Broken by frontal penetration.

Not avoided.

Outpaced.

Fred lowered his bat slowly.

George exhaled, long and unsteady.

"That… was inside the gap," Fred muttered.

"No," George corrected softly. "He didn't squeeze through."

Wood swallowed hard.

"He made the gap bigger."

Lucian drifted back toward center field, posture relaxed.

He regarded the twins without arrogance.

"Bludgers rely on predictable trajectories," he said evenly. "Speed alone is insufficient. Control over surrounding airflow increases survivability by approximately thirty-seven percent."

A few Chasers blinked.

He tilted his head slightly.

"Also, if acceleration exceeds the opponent's reaction window…"

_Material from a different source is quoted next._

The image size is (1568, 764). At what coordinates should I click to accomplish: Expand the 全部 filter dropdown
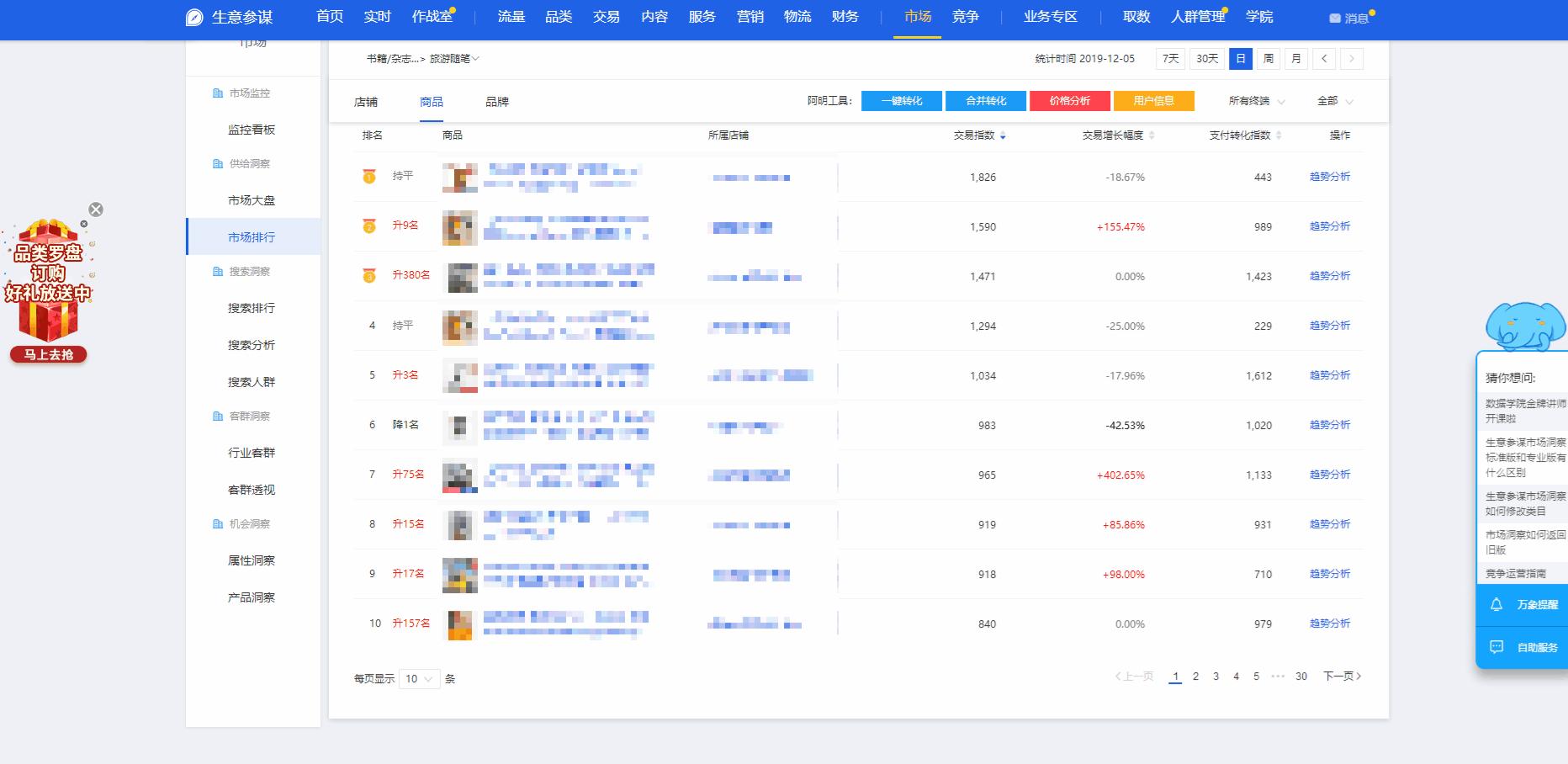click(1333, 101)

A faint curve touched his lips.

"Collision becomes irrelevant."

The wind across the pitch felt different now.

Not wild.

Not chaotic.

Aligned.

As though the air itself acknowledged him.

Fred finally barked a short laugh.

"Well then."

George grinned, shaking his head in disbelief.

"Looks like we'll need a new 'unstoppable' tactic."

Below, Wood felt something fierce ignite in his chest.

This wasn't elegance pretending to survive brutality.

This was superiority redefining it.

High above the golden hoops, Lucian Thornwick hovered quietly.

The game had attempted to test him with violence.

He had answered with velocity—and mastery.